「携帯メール小説」佐藤正午/盛田隆二/「きらら」編集部選 2006小学館
『きらら』『webきらら』2004~2006年
佐藤正午の作品は、たぶん「正午派」(2009)にも収録されていたと思う。読んだ覚えがあるから。
携帯小説なんてくだらないというイメージがあったので、期待はしていなかったがまあ、いろいろとアイデアがありますね。
人によって好みはあるだろうけれど、私はひねりの利いたものが大好き!そういう意味では、選者の作品よりも面白いものが多かった。
「ベラボー夫人」 うん、ベラボーだ!次に似たようなものを読んだらくだらないと思うかもしれないが、今回は笑って、納得(感動)して、笑った。
「うなずく」なんて、笑いながら青ざめたよ。なんでもうなずいちゃダメだろ!
「雪国幻想」 おしい!もう、その『消火器』が落ちでいいじゃないか!そうすればドキドキしたまま終われるのに。
「台風コロッケ」 そうだよね。
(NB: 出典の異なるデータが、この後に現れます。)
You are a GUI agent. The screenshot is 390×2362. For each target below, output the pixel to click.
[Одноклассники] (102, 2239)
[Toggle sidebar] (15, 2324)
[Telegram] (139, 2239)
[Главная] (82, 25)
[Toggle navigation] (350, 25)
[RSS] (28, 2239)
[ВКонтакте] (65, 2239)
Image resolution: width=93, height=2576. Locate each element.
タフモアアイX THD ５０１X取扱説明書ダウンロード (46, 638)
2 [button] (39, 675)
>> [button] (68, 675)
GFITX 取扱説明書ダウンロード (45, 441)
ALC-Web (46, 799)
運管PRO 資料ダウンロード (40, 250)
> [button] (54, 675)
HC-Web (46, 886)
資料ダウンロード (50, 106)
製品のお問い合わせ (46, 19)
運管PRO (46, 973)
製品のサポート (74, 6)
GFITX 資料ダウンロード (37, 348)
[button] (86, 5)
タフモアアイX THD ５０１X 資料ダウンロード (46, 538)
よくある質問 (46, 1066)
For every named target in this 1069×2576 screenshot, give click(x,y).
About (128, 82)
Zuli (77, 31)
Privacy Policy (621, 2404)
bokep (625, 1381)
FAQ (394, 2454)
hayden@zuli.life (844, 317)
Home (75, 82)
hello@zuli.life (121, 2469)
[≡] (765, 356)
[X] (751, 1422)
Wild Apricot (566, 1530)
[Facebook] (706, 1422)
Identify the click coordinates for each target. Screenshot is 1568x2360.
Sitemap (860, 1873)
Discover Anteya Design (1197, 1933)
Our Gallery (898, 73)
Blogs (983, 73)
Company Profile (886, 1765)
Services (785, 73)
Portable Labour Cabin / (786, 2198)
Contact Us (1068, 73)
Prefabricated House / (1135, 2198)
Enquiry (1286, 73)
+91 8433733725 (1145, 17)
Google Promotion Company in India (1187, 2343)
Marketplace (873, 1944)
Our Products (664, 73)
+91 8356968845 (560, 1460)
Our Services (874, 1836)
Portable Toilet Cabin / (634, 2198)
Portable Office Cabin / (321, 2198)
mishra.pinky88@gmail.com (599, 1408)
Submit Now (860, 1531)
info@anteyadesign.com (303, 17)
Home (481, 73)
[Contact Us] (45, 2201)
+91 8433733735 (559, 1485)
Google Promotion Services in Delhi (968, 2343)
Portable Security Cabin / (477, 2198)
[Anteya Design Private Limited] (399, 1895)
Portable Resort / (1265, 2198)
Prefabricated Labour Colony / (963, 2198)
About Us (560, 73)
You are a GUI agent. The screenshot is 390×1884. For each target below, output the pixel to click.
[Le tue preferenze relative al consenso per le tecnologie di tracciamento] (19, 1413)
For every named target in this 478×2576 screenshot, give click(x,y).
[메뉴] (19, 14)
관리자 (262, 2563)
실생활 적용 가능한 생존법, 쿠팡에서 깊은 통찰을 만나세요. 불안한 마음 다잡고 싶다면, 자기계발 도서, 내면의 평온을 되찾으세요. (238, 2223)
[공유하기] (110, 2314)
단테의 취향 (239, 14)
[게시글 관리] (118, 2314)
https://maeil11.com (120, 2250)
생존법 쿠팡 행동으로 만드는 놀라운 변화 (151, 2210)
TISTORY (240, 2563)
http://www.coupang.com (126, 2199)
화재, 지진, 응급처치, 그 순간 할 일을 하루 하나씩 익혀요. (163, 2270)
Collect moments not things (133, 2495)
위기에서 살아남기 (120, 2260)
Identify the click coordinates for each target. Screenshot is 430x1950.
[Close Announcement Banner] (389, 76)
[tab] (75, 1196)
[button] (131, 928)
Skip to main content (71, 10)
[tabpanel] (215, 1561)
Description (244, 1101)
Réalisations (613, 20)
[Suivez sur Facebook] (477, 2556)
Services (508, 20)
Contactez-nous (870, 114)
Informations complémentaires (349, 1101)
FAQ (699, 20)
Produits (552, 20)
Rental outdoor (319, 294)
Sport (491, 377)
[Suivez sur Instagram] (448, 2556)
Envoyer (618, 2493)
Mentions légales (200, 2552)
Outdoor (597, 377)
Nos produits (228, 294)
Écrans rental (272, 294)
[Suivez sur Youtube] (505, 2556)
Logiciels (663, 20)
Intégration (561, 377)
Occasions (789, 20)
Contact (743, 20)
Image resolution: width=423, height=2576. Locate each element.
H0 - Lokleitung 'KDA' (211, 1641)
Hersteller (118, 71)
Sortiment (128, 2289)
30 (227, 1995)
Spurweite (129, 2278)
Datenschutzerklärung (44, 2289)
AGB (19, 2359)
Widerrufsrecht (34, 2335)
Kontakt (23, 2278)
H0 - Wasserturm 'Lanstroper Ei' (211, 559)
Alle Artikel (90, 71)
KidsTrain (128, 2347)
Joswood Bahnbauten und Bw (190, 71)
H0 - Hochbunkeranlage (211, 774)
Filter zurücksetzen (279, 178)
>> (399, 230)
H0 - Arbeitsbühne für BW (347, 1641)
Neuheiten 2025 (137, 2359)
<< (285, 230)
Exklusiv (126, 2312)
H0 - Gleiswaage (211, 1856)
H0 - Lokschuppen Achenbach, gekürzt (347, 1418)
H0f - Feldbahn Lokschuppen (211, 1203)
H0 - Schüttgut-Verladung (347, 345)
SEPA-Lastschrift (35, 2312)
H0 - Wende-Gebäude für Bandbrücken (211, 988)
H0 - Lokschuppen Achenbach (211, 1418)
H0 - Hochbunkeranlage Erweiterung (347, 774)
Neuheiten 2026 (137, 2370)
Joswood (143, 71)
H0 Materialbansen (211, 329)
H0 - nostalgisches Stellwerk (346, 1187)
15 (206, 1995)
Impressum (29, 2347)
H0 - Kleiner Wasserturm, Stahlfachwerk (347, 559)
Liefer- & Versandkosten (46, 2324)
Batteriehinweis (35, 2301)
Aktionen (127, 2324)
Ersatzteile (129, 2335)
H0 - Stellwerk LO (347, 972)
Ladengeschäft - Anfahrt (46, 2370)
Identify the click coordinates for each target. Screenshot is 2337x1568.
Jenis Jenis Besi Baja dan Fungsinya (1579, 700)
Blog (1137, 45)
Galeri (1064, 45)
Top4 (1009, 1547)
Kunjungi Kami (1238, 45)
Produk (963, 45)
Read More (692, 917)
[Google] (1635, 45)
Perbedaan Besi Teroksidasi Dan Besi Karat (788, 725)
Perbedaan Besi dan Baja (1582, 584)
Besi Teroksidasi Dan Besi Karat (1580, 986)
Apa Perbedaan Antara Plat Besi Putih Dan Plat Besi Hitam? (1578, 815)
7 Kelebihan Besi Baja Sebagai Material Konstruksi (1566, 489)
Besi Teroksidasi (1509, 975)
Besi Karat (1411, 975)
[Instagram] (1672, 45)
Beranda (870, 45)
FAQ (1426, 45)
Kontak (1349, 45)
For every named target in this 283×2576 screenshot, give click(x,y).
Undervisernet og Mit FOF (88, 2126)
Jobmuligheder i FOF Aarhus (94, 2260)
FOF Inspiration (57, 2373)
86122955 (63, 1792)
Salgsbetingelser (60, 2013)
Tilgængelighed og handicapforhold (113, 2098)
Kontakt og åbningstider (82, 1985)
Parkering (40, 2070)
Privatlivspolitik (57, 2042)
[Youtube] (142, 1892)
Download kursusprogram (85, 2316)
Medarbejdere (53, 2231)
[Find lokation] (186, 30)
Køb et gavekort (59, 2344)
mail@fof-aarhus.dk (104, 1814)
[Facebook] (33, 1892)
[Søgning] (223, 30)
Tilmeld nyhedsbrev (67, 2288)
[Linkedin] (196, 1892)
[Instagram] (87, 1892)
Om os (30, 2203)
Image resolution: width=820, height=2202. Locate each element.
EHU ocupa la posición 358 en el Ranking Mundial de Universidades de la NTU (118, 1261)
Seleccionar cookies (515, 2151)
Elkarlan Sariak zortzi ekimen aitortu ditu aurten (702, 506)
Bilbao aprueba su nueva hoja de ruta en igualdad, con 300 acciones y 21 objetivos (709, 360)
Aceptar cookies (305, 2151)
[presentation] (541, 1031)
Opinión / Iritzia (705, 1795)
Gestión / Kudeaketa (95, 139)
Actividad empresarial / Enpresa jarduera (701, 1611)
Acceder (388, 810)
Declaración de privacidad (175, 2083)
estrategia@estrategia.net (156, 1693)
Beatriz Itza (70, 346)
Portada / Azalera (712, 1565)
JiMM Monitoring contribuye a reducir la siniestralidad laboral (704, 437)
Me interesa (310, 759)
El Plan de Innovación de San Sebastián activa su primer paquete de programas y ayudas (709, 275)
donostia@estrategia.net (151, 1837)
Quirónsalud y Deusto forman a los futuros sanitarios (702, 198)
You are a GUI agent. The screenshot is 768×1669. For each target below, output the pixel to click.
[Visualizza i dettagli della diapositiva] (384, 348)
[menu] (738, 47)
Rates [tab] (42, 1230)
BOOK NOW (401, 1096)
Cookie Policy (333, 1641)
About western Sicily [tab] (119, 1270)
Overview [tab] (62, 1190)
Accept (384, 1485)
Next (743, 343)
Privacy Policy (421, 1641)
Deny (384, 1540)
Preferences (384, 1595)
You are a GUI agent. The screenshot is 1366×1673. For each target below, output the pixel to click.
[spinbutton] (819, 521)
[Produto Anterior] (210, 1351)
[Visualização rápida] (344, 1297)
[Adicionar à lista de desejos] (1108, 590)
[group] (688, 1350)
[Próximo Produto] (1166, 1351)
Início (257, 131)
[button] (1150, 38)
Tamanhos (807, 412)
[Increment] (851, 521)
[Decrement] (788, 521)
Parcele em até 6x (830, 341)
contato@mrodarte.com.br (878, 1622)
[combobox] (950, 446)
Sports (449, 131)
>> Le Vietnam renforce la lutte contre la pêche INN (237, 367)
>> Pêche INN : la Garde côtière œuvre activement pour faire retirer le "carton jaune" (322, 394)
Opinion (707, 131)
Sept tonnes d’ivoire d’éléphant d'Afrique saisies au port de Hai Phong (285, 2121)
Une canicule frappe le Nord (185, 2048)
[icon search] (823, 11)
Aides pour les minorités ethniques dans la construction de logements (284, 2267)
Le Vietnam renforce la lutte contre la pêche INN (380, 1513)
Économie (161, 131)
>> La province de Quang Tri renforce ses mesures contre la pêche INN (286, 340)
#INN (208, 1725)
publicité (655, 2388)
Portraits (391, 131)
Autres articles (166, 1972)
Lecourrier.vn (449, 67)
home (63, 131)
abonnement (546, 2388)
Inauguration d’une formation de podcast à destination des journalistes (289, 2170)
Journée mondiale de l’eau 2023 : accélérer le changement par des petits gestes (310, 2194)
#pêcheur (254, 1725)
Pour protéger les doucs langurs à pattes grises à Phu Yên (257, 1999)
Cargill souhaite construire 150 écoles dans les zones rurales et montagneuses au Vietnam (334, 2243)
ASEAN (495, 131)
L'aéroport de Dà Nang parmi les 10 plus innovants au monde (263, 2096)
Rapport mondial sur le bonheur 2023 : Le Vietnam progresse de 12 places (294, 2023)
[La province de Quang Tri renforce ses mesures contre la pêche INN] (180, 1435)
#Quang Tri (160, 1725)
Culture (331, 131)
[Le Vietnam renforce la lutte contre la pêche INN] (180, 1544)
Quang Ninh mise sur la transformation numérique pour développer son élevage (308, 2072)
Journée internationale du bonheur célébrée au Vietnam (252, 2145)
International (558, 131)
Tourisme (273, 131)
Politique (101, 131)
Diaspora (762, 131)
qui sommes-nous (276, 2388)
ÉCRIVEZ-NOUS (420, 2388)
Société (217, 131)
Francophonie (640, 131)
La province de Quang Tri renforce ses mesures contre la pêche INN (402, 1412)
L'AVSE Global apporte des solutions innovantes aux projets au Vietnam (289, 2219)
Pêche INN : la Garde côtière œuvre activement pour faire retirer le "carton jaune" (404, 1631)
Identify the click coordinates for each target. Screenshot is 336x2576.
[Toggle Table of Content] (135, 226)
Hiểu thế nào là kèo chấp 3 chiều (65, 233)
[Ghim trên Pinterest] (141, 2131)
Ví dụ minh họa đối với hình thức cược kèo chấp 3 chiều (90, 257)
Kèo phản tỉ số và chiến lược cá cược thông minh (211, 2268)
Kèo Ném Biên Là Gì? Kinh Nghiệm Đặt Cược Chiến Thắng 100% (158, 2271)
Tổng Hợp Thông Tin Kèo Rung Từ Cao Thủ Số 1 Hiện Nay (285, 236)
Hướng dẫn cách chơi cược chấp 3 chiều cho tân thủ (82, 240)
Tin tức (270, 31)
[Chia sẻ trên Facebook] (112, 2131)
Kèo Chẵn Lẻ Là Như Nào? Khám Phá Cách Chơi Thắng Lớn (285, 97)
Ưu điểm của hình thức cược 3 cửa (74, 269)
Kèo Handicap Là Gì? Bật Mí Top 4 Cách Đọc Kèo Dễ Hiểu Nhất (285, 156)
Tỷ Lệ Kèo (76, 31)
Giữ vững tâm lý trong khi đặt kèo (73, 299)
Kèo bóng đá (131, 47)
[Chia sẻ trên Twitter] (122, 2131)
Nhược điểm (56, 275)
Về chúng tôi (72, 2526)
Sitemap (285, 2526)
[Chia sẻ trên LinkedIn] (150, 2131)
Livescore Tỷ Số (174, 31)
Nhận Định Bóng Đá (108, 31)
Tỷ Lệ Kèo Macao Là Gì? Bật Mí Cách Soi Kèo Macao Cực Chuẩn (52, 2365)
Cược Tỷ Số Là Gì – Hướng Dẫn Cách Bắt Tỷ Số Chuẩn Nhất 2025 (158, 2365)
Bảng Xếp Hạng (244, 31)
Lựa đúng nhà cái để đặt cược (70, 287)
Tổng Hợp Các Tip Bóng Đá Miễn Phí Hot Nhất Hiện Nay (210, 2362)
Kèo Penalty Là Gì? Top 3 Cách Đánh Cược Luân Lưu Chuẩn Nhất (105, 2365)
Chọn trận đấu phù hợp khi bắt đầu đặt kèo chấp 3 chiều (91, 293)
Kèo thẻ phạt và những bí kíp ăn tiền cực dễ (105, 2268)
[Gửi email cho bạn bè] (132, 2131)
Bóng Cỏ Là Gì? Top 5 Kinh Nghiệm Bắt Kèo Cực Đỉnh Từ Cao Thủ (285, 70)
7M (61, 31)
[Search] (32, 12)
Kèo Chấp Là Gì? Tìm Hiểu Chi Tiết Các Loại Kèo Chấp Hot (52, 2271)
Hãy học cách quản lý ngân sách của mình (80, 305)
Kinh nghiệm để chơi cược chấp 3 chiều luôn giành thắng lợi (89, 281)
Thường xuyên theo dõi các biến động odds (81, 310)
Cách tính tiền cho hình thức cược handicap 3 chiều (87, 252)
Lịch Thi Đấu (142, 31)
台風なんかでコロッケを用意するなんてばからしい。けど、『おいおい、独り占めかよ』という落ちと、それによってコロッケを食べたくなるという展開は納得です。
「スカートの中」 はははっ!下ネタ風のひっかけは悔しいけど、(自分を)笑えるね。
「星野ハイツ202」 裏切りの展開は面白いが、後半はいらないね。
「バトル」 こ・・・これは・・・『女は嘘をつくものだ』という開き直り!女性不信の反対側を行く!ある意味すごいな。
「牛乳嫌い」 人乳好き・・・浮気現場を見られた言い訳…使えるかも?
「ストレス」 カラオケは、実は≪プチ家出≫なのかも。
「このあと、女は男を突き飛ばし、トラックに撥ねさせました」 これは短編小説、長編調節にも応用できるナイスなアイデアだ。超能力か、手品とやらせか、どちらにしてもそのあとの女の行動はタイトル通りで正解だろう。間違っても、「ナイスアイデア」とか喜んで、この作品のような形で結婚を迫ってはいけない。
「雪の降る夜」 鶴の恩返し…そうなるよね。若い男のところへ間違ってきちゃったら。ってか、中国での鳥インフルエンザの始まりも、そういうことじゃないのかね?
「カマタさん」 当たり前の身構えるべき作品であるのに、迂闊にも油断していた!なるほど、そこへ向かっていたのか!
やっぱね、恋愛がらみが多くなっちゃうよね。
webで読む(買う)場合はお気に入りだけのフォルダーみたいなものを作れたりするんだろうか。あるといいな。自分選の編集本として。